Your objective: Restating every entry exactly is the whole task.
*** Data section Section Begins ***
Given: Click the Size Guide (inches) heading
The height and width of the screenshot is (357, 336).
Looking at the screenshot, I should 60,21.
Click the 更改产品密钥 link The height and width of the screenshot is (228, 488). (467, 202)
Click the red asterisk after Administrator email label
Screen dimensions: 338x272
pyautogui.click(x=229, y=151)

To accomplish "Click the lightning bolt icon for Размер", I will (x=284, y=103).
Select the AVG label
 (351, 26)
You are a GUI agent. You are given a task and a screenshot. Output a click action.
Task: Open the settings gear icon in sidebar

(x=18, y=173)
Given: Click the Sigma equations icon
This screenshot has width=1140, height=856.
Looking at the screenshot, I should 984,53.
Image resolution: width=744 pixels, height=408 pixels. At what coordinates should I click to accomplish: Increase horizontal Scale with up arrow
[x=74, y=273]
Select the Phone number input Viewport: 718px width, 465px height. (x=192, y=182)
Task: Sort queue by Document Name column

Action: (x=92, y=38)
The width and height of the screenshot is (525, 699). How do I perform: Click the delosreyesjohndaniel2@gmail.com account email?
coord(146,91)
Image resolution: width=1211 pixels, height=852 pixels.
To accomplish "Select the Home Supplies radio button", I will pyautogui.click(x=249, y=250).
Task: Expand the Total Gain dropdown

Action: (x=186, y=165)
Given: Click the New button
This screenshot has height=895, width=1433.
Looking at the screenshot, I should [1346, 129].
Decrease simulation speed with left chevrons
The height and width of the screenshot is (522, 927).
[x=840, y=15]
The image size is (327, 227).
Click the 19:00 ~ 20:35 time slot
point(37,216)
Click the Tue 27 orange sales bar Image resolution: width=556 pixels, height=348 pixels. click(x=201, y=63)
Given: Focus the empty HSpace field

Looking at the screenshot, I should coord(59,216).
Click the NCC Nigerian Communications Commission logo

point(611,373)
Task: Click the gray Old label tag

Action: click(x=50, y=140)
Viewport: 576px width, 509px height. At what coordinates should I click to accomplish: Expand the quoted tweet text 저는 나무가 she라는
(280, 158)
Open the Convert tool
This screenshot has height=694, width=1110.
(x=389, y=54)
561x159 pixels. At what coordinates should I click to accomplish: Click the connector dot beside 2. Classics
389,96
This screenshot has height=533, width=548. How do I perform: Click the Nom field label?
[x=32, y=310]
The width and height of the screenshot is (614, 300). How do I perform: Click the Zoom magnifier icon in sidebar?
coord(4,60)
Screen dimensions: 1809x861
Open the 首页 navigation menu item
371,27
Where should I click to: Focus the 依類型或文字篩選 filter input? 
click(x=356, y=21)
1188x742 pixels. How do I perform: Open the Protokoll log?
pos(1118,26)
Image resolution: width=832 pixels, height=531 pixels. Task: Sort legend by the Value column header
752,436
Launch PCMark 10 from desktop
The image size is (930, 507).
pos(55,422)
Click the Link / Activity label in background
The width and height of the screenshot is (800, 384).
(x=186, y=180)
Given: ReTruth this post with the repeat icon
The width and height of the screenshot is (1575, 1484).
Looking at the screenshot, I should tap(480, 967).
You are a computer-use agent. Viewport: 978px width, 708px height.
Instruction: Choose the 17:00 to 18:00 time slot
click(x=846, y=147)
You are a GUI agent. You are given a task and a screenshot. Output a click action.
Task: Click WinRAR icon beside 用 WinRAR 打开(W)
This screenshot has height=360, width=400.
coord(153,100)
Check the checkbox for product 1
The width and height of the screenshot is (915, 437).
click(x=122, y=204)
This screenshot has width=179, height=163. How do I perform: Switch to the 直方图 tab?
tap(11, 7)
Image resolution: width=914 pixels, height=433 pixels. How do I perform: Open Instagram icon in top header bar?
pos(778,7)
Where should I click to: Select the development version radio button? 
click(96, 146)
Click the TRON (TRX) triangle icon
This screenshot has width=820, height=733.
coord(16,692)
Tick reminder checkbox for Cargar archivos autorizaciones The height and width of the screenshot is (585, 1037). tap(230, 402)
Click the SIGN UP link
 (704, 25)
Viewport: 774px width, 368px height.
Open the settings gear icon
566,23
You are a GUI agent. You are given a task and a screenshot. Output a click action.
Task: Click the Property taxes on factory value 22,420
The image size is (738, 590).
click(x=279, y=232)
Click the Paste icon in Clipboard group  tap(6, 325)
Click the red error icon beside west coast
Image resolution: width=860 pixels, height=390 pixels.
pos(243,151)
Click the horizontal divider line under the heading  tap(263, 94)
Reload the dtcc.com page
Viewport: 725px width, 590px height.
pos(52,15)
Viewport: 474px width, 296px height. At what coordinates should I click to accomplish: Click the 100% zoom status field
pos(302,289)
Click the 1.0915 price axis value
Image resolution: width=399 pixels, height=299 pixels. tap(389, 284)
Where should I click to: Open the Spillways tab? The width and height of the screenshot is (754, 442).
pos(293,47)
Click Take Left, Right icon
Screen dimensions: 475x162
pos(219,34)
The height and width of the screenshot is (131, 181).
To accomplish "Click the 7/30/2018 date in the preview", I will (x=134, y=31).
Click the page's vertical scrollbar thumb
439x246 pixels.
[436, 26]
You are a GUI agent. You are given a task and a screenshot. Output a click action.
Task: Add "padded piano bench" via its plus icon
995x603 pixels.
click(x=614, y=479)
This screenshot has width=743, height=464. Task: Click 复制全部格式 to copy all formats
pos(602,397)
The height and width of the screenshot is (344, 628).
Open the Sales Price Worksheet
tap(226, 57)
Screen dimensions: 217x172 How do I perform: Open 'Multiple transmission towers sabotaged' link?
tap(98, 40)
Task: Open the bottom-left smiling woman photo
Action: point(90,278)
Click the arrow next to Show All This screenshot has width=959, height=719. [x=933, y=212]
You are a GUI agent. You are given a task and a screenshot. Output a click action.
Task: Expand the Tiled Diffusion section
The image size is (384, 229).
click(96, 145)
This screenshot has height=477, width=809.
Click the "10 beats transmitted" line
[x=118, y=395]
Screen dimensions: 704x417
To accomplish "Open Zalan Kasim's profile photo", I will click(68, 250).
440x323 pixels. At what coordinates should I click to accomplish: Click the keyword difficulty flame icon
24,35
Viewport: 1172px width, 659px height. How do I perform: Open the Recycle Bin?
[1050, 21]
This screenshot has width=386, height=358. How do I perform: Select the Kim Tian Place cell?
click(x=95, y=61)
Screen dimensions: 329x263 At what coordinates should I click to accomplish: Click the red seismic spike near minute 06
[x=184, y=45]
*** Data section Section Ends ***
Exercise output:
Given: Click the Size Guide (inches) heading
The height and width of the screenshot is (357, 336).
Looking at the screenshot, I should 60,21.
Click the 更改产品密钥 link The height and width of the screenshot is (228, 488). (467, 202)
Click the red asterisk after Administrator email label
Screen dimensions: 338x272
pyautogui.click(x=229, y=151)

To accomplish "Click the lightning bolt icon for Размер", I will (x=284, y=103).
Select the AVG label
 (351, 26)
You are a GUI agent. You are given a task and a screenshot. Output a click action.
Task: Open the settings gear icon in sidebar

(x=18, y=173)
Given: Click the Sigma equations icon
This screenshot has width=1140, height=856.
Looking at the screenshot, I should 984,53.
Image resolution: width=744 pixels, height=408 pixels. At what coordinates should I click to accomplish: Increase horizontal Scale with up arrow
[x=74, y=273]
Select the Phone number input Viewport: 718px width, 465px height. (x=192, y=182)
Task: Sort queue by Document Name column

Action: (x=92, y=38)
The width and height of the screenshot is (525, 699). How do I perform: Click the delosreyesjohndaniel2@gmail.com account email?
coord(146,91)
Image resolution: width=1211 pixels, height=852 pixels.
To accomplish "Select the Home Supplies radio button", I will pyautogui.click(x=249, y=250).
Task: Expand the Total Gain dropdown

Action: (x=186, y=165)
Given: Click the New button
This screenshot has height=895, width=1433.
Looking at the screenshot, I should [1346, 129].
Decrease simulation speed with left chevrons
The height and width of the screenshot is (522, 927).
[x=840, y=15]
The image size is (327, 227).
Click the 19:00 ~ 20:35 time slot
point(37,216)
Click the Tue 27 orange sales bar Image resolution: width=556 pixels, height=348 pixels. click(x=201, y=63)
Given: Focus the empty HSpace field

Looking at the screenshot, I should coord(59,216).
Click the NCC Nigerian Communications Commission logo

point(611,373)
Task: Click the gray Old label tag

Action: click(x=50, y=140)
Viewport: 576px width, 509px height. At what coordinates should I click to accomplish: Expand the quoted tweet text 저는 나무가 she라는
(280, 158)
Open the Convert tool
This screenshot has height=694, width=1110.
(x=389, y=54)
561x159 pixels. At what coordinates should I click to accomplish: Click the connector dot beside 2. Classics
389,96
This screenshot has height=533, width=548. How do I perform: Click the Nom field label?
[x=32, y=310]
The width and height of the screenshot is (614, 300). How do I perform: Click the Zoom magnifier icon in sidebar?
coord(4,60)
Screen dimensions: 1809x861
Open the 首页 navigation menu item
371,27
Where should I click to: Focus the 依類型或文字篩選 filter input? 
click(x=356, y=21)
1188x742 pixels. How do I perform: Open the Protokoll log?
pos(1118,26)
Image resolution: width=832 pixels, height=531 pixels. Task: Sort legend by the Value column header
752,436
Launch PCMark 10 from desktop
The image size is (930, 507).
pos(55,422)
Click the Link / Activity label in background
The width and height of the screenshot is (800, 384).
(x=186, y=180)
Given: ReTruth this post with the repeat icon
The width and height of the screenshot is (1575, 1484).
Looking at the screenshot, I should tap(480, 967).
You are a computer-use agent. Viewport: 978px width, 708px height.
Instruction: Choose the 17:00 to 18:00 time slot
click(x=846, y=147)
You are a GUI agent. You are given a task and a screenshot. Output a click action.
Task: Click WinRAR icon beside 用 WinRAR 打开(W)
This screenshot has height=360, width=400.
coord(153,100)
Check the checkbox for product 1
The width and height of the screenshot is (915, 437).
click(x=122, y=204)
This screenshot has width=179, height=163. How do I perform: Switch to the 直方图 tab?
tap(11, 7)
Image resolution: width=914 pixels, height=433 pixels. How do I perform: Open Instagram icon in top header bar?
pos(778,7)
Where should I click to: Select the development version radio button? 
click(96, 146)
Click the TRON (TRX) triangle icon
This screenshot has width=820, height=733.
coord(16,692)
Tick reminder checkbox for Cargar archivos autorizaciones The height and width of the screenshot is (585, 1037). tap(230, 402)
Click the SIGN UP link
 (704, 25)
Viewport: 774px width, 368px height.
Open the settings gear icon
566,23
You are a GUI agent. You are given a task and a screenshot. Output a click action.
Task: Click the Property taxes on factory value 22,420
The image size is (738, 590).
click(x=279, y=232)
Click the Paste icon in Clipboard group  tap(6, 325)
Click the red error icon beside west coast
Image resolution: width=860 pixels, height=390 pixels.
pos(243,151)
Click the horizontal divider line under the heading  tap(263, 94)
Reload the dtcc.com page
Viewport: 725px width, 590px height.
pos(52,15)
Viewport: 474px width, 296px height. At what coordinates should I click to accomplish: Click the 100% zoom status field
pos(302,289)
Click the 1.0915 price axis value
Image resolution: width=399 pixels, height=299 pixels. tap(389, 284)
Where should I click to: Open the Spillways tab? The width and height of the screenshot is (754, 442).
pos(293,47)
Click Take Left, Right icon
Screen dimensions: 475x162
pos(219,34)
The height and width of the screenshot is (131, 181).
To accomplish "Click the 7/30/2018 date in the preview", I will (x=134, y=31).
Click the page's vertical scrollbar thumb
439x246 pixels.
[436, 26]
You are a GUI agent. You are given a task and a screenshot. Output a click action.
Task: Add "padded piano bench" via its plus icon
995x603 pixels.
click(x=614, y=479)
This screenshot has width=743, height=464. Task: Click 复制全部格式 to copy all formats
pos(602,397)
The height and width of the screenshot is (344, 628).
Open the Sales Price Worksheet
tap(226, 57)
Screen dimensions: 217x172 How do I perform: Open 'Multiple transmission towers sabotaged' link?
tap(98, 40)
Task: Open the bottom-left smiling woman photo
Action: point(90,278)
Click the arrow next to Show All This screenshot has width=959, height=719. [x=933, y=212]
You are a GUI agent. You are given a task and a screenshot. Output a click action.
Task: Expand the Tiled Diffusion section
The image size is (384, 229).
click(96, 145)
This screenshot has height=477, width=809.
Click the "10 beats transmitted" line
[x=118, y=395]
Screen dimensions: 704x417
To accomplish "Open Zalan Kasim's profile photo", I will click(68, 250).
440x323 pixels. At what coordinates should I click to accomplish: Click the keyword difficulty flame icon
24,35
Viewport: 1172px width, 659px height. How do I perform: Open the Recycle Bin?
[1050, 21]
This screenshot has width=386, height=358. How do I perform: Select the Kim Tian Place cell?
click(x=95, y=61)
Screen dimensions: 329x263 At what coordinates should I click to accomplish: Click the red seismic spike near minute 06
[x=184, y=45]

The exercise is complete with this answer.